Of course in between the flights to and from Australia, we did spend two weeks on the ground there. It was the first trip for Johan and the first trip François was old enough to remember, and we had a wonderful time with family. One thing I hadn’t counted on was a reminder that television can in fact be educational for kids. When we looked out our hotel window in Sydney, both boys immediately recognized the Sydney Opera House and Harbour. François had seen photos of himself there as a baby, but how did Johan know? From watching
The Wiggles
. Far be it from me to advocate TV for kids, but moderation is everything and both Simon and I were tickled to see that the kids knew exactly where they were. They had a little trouble grasping that we couldn’t take a taxi from there to Coober Pedy, but nevermind, at least they knew what it was.
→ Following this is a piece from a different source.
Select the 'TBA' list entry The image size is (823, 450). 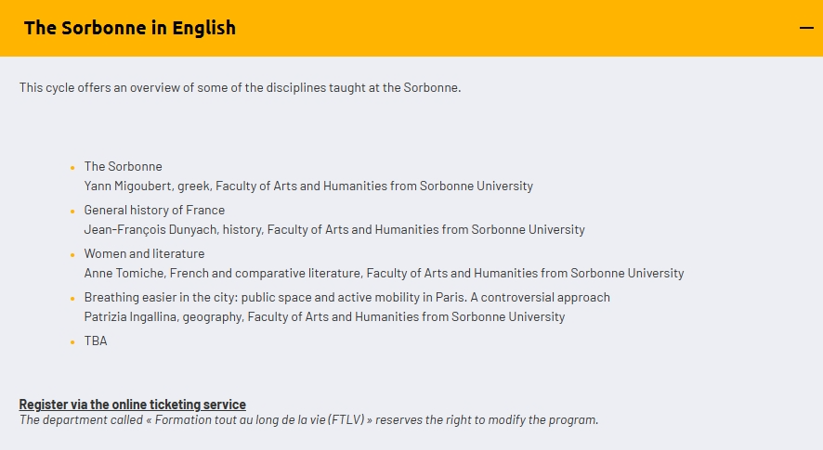point(96,341)
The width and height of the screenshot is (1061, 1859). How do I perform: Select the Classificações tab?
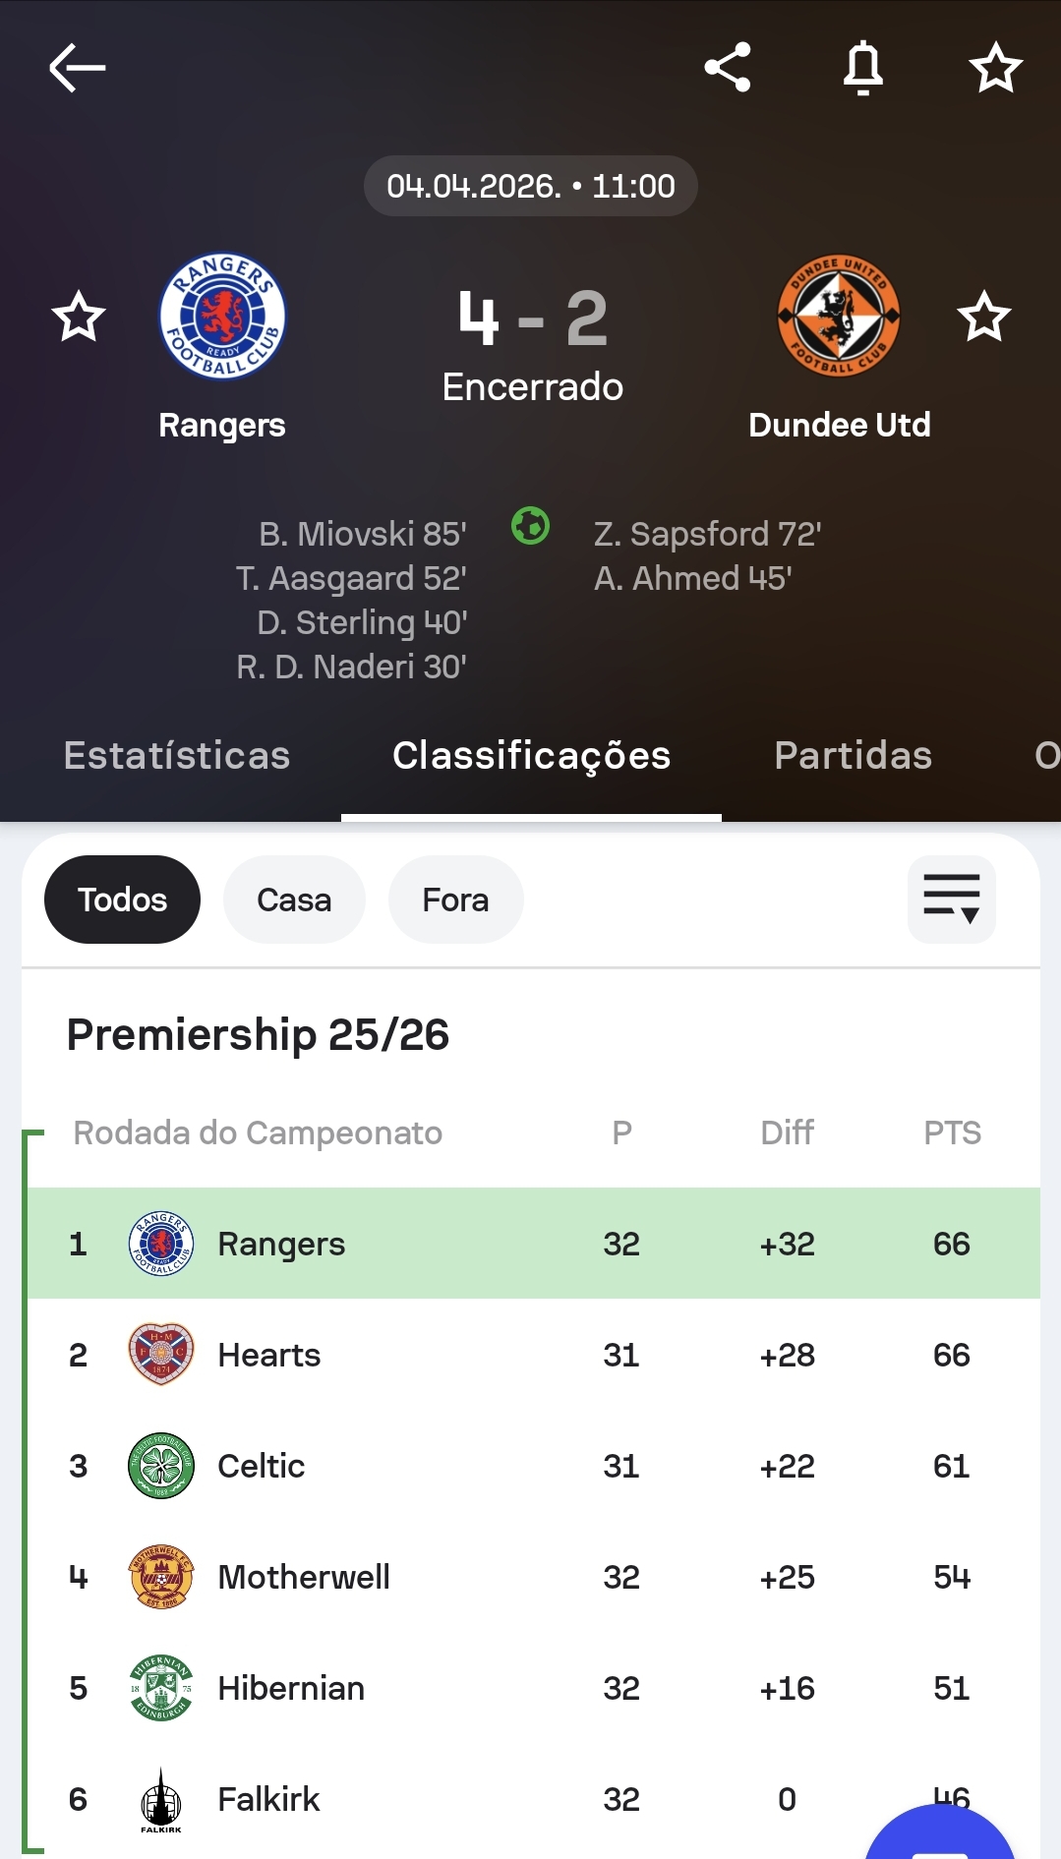531,756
That François learned from
Priscilla, Queen of the Desert
, an educational film in oh-so-many ways.
Long trips with young children require quite a lot of planning, but when I think back to our early trips with babies, it was really all about knowing how much or little to pack. Comparatively, traveling with an infant was easy. We took François overseas when he was less than two weeks old, and the only drama was making sure we got his passport issued in time. Knowing that in New York City it was unlikely we’d have the official birth certificate by then, we got a letter issued at the hospital confirming the birth, allowing us to get a temporary passport, which was good for a year. It was only after they were out of babyhood and able to walk and talk that flying became a little more complicated. This also coincided with the ever-strengthening security measures each time another terrorist attack was thwarted—and once the boys had tapered off nursing I remembered madly pouring milk and juice into bottles, as it was the only way the liquid would be allowed on board. I drove myself crazy with two backpacks full of drinks and snacks, when in the end taking much less would have been fine. I’ve always silently laughed at people who overpack, but the first few trips away with both boys I completely fell into that trap. After a couple of toddler flights I realized that it’s better to just take what you need for the few hours you’re on the plane, and leave the rest. Either kids will be willing to play with plastic cups, read the exit safety sheet and watch movies, or they will get antsy and scream. Regardless, the flight will eventually be over.